我们前期研究证实内质网应激在缺氧诱导的人视网膜血管内皮细胞炎症中起重要作用。但内质网应激也可激活X盒结合蛋白1（XBP1）启动未折叠蛋白反应减低细胞损伤。我们预实验证明，XBP1下调TNF-α诱导的人脐静脉内皮细胞炎症，但XBP1对脂肪细胞炎症及内质网应激相关的调节及机制未明。本项目在游离脂肪酸诱导的脂肪细胞炎症模型的基础上，探讨内质网应激预适应对脂肪细胞炎症的保护作用；抑制和过表达XBP1，探讨XBP1在内质网应激预适应对脂肪细胞炎症保护作用中的关键调节；检测炎症信号通路关键因子IKK、IKBα、核转录因子NFκB及未折叠蛋白反应重要启动因子IRE1α、GRP78蛋白表达，探讨XBP1对IKK－NFκB通路及未折叠蛋白反应通路的调节作用，探寻XBP1改善脂肪细胞炎症的分子机制，为治疗肥胖及肥胖相关疾病提供新的治疗方向。

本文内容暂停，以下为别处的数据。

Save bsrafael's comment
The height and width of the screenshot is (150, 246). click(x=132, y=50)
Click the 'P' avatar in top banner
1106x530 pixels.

Nutritional excess can trigger both metabolic and adipocyte inflammatory response that lead to metabolic dysfunction and atherosclerosis. The Endoplasmic reticulum (ER) is also highly responsive to cellular nutrient and energy status which is called ER stress. Previously, we reported that enhanced ER stress contributes to inflammation in ischemia-induced retinopathy. On the other hand, the unfolded protein response (UPR) is also activated under inflammatory conditions mediated by ER stress adaptation pathways. Activation of UPR serves to induce signaling and transcriptional events that reestablish ER homeostasis. X-box binding protein 1(XBP1) is a master regulator of the adaptive UPR in response to ER stress. Activated XBP1 induces ER chaperone genes to ameliorate ER stress. Our preliminary experiments identified that overexpression of XBP1 by adenovirus infection can inhibited TNF-α induced inflammation on human umbilical vein endothelial cell (HUVEC). However, the exact role of XBP1 and the signaling pathways in adipocyte inflammation remains poorly understood. In this study, we investigate the role of XBP1 in free fatty acid (FFA) induced inflammatory response in 3T3-L1 adipocytes preconditioned with ER stress. We test whether Exposure of 3T3-L1 adipocytes to low dose ER stress inducers alone results in changes of inflammatory gene expression (TNF-α,IL-6, MCP-1, PAI-1). We investigate mRNA and protein level changes of XBP1 and TNF-α, IL-6, MCP-1 in ER stress preconditioned 3T3-L1 adipocytes inflammation. Furthermore, pharmaceutical inhibition of XBP1 activation or knockdown of XBP1 by siRNA and overexpression of spliced XBP1 by adenovirus infection are explored to identify the key role of XBP1 in the protection effect of ER stress preconditioning in 3T3-L1 adipocytes inflammation. Finally, the phosphorylation level of IKK, IKBα, and NFκB in IKK-NFκB pathway and the level of phosphorylation IRE1α, GRP78 protein level in UPR are tested to clarify the molecular mechanism of XBP1 in protective effect of ER stress preconditioning against FFA elicited 3T3-L1 adipocytes inflammation, which is likely through activation of XBP1-mediated UPR and inhibition IKK-NFκB pathway. There studies collectively indicate a new strategy for controling adipocyte inflammation related obesity.